[Work to be completed] After finding the line that contains "The height and" in the entries below, retype it and every following line precisely, the last included.

[Supplied records]
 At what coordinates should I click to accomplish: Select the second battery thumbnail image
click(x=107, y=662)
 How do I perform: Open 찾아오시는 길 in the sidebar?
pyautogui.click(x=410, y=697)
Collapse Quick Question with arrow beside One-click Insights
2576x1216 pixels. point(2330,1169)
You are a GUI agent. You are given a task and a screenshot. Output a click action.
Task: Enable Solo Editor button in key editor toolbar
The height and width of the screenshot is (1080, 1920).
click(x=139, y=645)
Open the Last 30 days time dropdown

[Solution]
The height and width of the screenshot is (1080, 1920).
click(x=139, y=645)
Open the Last 30 days time dropdown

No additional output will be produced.